The county is averaging 154 new cases a day in the past week, an all-time high. Large increases in new cases can sometimes be attributed to a data backlog, but Hamilton County Health Department Administrator Becky Barnes said in an email that was not the case with Tuesday's report.

The case increase cannot be attributed to an increase in testing, because the seven-day moving average of new tests is 1,229 per day — only slightly higher when compared to the past three weeks — with a positivity rate of 12.5% in the past seven days, according to health department data analyzed by the Times Free Press. Tuesday's record new cases caused the test positivity rate to jump 2 percentage points.

Rae Bond, chair of the local Joint COVID-19 Task Force, called the recent trends "sobering" during a news briefing on Tuesday, and said medical providers are weary as they continue to care for the growing number of patients.

"Many physicians, nurses and other providers are wearing masks and additional PPE 10 to 12 hours a day, and I think it's discouraging for them to be caring for those suffering from COVID and then to see so many people in our region ignoring the simple safety measures that can slow down transmission," Bond said, adding that not overwhelming the health care system is an important reason not to ease up on the safety practices that work to reduce the spread of disease.

The White House report said communities in Tennessee should take the following actions immediately: "Do not gather without a mask with individuals living outside of your household; always wear a mask in public places; stop gatherings beyond immediate household until cases and test positivity [decline]; get your flu shot."

The health department continues to report that a significant amount of transmission is occurring at small gatherings and among people ages 21 to 30, Bond said.

"Even if you're outdoors with others, you still need to wear a mask and maintain appropriate physical distancing," Bond said. " We can get through this pandemic, and we can do it in a way that best protects individuals, and it protects our ability to earn a living. But that requires that we all kind of get with the program."

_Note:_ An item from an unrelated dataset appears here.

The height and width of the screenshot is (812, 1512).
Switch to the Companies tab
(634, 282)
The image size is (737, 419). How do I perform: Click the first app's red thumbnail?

Bond said that local COVID-19 test turnaround times have increased slightly due to increased demand for lab services across the state and country.

A report from Vanderbilt University Medical Center released Tuesday shows the virus continues to hit communities without mask mandates and fewer public precautions hardest. The combined COVID-19 death rate for the 67 Tennessee counties without mask mandates was about four times higher per capita than the 11 counties that implemented the earliest public face mask requirements, based on data through the first week of October.

Through a data use agreement with the state, Vanderbilt was able to acquire data on the date of death, which is typically earlier than when a state reports the death publicly.

Researchers from Vanderbilt's department of health policy noted in a news release that "due to these lags, Tennessee's current view of COVID-19 deaths really only represents a clear picture of deaths through the first week of October — meaning that many of the deaths reported each day are tied to infections that occurred in September, before the recent surge in cases of COVID-19 in Tennessee."

Among Tennesseans who have died, an average of 14 days passed between the test date and the date of death, according to the Vanderbilt report.

On Tuesday, the state reported 63 new coronavirus deaths, bringing the total number of Tennesseans who've lost their lives due to the virus to 3,673 since the pandemic began, including 118 Hamilton County residents. Deaths are reported in the county where a person resides.